[EXERCISE REQUIREMENTS] A single number is the whole answer: how many lines in this listing contain "flag".

[EXTRACTED RECORDS]
++++++++++

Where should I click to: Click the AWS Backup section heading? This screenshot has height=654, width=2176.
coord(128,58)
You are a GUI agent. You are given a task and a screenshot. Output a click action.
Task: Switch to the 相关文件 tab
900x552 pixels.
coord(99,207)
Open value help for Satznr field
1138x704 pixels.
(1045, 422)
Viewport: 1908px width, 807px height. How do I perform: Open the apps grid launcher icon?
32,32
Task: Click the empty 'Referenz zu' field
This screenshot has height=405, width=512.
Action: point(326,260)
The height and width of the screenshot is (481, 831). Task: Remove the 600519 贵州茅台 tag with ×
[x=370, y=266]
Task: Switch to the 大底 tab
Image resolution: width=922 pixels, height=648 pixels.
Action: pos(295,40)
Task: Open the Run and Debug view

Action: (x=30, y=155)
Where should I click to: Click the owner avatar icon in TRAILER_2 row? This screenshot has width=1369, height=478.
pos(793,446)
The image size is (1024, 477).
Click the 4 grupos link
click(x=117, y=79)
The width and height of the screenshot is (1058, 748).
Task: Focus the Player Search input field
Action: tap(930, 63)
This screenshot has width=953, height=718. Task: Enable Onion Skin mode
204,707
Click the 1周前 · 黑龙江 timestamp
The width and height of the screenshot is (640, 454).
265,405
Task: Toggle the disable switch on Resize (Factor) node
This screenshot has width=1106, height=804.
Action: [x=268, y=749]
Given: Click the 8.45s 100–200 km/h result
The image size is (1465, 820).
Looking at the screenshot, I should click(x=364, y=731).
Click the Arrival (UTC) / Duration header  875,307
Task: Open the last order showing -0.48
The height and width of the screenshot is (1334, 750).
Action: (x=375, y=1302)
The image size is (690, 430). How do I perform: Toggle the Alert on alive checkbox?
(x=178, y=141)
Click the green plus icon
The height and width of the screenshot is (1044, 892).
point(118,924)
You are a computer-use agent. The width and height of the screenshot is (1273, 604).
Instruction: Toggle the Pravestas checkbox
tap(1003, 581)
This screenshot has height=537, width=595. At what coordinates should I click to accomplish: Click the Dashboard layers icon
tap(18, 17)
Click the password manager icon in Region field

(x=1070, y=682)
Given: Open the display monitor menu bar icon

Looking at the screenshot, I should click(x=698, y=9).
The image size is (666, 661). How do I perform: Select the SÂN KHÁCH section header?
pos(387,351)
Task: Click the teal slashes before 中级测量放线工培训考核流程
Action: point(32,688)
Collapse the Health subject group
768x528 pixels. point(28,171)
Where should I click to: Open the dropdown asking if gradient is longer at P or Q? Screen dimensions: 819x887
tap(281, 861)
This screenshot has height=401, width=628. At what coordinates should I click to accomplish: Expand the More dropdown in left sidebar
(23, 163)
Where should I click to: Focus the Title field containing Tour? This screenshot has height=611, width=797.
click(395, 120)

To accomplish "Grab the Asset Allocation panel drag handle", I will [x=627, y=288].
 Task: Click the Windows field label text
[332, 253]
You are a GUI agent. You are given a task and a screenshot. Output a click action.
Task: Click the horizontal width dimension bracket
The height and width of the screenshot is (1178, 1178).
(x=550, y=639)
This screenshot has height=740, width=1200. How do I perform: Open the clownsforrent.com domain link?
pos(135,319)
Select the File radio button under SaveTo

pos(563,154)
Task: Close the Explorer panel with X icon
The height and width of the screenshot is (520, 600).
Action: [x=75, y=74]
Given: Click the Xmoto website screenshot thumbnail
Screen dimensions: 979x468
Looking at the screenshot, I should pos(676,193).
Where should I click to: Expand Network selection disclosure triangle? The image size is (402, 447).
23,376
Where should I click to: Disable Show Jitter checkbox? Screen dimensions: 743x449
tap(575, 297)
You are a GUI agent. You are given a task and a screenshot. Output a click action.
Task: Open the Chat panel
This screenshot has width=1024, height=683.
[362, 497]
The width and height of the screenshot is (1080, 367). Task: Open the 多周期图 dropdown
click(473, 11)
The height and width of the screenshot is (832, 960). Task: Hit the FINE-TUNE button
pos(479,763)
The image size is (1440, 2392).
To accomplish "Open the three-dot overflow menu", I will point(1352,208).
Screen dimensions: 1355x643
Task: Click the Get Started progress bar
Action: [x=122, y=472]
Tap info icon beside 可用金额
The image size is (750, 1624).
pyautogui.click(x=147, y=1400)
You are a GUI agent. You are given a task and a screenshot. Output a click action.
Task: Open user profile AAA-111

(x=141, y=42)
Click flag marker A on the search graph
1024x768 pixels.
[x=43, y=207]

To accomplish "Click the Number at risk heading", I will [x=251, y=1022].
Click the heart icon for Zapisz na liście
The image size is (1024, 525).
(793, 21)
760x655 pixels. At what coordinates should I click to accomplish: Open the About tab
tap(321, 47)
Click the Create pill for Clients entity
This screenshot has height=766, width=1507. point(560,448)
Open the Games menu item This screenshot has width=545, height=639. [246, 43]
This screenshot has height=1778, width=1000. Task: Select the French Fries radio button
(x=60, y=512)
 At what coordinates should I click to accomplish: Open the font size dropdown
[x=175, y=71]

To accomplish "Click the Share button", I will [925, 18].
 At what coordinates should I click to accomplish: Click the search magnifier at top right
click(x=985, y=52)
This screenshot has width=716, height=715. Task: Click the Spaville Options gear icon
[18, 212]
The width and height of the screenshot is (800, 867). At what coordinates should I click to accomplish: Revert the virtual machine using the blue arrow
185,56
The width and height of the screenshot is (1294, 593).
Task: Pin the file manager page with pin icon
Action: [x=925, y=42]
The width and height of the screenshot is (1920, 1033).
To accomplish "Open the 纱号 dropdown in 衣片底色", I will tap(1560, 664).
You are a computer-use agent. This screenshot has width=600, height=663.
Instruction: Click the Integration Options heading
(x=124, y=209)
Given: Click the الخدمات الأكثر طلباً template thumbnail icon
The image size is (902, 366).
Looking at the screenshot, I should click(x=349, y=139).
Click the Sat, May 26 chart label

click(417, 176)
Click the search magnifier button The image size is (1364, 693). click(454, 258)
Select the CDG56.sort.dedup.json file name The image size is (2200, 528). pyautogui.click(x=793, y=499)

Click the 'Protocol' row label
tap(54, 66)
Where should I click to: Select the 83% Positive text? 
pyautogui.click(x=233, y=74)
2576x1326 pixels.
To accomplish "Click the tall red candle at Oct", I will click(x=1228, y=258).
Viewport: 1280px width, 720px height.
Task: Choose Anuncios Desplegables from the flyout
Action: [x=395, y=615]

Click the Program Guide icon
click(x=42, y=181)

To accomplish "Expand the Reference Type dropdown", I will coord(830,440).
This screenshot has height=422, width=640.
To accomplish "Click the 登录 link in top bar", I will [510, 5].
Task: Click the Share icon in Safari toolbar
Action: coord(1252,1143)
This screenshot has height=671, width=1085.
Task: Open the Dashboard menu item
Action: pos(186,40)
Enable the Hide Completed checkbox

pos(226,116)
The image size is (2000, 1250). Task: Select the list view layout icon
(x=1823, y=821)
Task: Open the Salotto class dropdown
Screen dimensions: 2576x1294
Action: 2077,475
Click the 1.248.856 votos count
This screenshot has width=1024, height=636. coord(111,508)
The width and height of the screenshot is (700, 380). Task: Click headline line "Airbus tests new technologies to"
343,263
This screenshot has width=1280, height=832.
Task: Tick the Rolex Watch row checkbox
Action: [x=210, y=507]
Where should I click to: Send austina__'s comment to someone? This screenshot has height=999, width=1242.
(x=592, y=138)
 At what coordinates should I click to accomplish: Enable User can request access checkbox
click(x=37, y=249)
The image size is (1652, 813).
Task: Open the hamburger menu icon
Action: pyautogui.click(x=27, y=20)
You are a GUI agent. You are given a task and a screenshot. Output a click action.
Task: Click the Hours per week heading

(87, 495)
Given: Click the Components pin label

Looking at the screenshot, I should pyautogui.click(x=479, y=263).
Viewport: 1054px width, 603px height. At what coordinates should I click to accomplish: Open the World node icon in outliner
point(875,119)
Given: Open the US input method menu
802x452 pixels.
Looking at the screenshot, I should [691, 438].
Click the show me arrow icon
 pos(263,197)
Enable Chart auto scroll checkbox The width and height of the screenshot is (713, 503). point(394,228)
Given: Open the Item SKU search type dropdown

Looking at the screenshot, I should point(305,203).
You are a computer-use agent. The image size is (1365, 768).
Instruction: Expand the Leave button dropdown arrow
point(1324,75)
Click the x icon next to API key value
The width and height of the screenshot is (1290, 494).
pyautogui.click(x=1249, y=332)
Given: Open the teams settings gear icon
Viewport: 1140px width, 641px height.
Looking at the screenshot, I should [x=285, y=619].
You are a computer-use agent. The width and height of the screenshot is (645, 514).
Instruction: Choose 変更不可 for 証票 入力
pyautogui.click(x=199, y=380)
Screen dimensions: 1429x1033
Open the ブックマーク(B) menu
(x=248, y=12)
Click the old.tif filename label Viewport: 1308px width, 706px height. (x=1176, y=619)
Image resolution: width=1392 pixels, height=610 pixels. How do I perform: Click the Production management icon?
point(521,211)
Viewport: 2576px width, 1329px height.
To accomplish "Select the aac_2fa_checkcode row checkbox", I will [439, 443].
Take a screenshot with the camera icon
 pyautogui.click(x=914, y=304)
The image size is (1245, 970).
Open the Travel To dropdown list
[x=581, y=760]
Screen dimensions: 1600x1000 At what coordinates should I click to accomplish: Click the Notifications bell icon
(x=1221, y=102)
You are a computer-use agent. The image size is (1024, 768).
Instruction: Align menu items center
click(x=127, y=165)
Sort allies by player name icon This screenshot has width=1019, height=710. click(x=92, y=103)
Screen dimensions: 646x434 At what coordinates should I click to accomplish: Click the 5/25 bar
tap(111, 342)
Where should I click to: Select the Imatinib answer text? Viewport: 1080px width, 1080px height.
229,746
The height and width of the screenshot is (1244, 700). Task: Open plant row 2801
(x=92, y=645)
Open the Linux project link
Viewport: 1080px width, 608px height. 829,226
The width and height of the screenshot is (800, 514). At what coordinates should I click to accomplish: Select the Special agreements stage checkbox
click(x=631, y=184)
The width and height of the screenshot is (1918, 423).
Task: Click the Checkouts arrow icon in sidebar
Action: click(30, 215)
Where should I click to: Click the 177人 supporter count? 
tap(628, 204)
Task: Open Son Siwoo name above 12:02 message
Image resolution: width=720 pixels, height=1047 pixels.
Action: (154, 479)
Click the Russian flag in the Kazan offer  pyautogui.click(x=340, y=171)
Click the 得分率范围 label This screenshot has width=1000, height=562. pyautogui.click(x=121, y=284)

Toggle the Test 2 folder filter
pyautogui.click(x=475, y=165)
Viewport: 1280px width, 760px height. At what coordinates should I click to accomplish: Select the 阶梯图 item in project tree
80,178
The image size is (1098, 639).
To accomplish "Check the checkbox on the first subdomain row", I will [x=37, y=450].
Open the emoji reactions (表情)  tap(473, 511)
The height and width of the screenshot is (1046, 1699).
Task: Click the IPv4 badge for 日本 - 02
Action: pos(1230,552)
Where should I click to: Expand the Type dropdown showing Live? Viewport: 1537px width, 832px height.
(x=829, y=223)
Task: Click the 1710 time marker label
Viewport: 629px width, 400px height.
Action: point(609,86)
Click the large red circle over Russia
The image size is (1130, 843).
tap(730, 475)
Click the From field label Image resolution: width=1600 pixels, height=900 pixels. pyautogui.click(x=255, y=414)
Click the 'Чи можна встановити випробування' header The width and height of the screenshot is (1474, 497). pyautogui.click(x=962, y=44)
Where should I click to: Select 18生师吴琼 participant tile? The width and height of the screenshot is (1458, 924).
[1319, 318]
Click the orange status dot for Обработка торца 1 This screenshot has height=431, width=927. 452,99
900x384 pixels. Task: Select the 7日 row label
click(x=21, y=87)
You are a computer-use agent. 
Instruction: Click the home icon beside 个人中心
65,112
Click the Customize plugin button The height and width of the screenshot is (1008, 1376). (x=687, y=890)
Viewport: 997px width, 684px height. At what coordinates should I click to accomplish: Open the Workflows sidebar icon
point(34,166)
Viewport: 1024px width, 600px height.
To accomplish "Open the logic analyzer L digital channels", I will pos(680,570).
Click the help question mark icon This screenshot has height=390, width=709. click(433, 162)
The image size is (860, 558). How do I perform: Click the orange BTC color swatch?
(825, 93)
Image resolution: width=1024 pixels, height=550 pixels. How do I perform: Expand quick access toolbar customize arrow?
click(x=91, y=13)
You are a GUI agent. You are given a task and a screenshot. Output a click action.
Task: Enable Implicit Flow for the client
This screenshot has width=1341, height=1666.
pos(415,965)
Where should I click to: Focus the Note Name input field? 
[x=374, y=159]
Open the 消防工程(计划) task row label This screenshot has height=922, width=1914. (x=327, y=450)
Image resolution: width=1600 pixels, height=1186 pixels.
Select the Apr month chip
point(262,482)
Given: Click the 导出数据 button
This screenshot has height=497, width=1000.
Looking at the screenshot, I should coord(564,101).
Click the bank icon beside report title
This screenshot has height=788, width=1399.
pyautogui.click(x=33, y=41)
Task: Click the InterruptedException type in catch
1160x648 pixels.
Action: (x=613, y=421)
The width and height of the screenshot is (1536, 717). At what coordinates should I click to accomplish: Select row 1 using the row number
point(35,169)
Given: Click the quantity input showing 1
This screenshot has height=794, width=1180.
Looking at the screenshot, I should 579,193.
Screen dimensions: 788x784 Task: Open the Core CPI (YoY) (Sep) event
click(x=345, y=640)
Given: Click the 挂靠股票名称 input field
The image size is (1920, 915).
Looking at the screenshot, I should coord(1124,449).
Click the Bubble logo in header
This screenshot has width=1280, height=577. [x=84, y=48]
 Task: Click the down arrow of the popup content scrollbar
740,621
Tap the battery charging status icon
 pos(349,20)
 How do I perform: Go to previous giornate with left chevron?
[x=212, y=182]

++++++++++

[YOUR RESPONSE] 2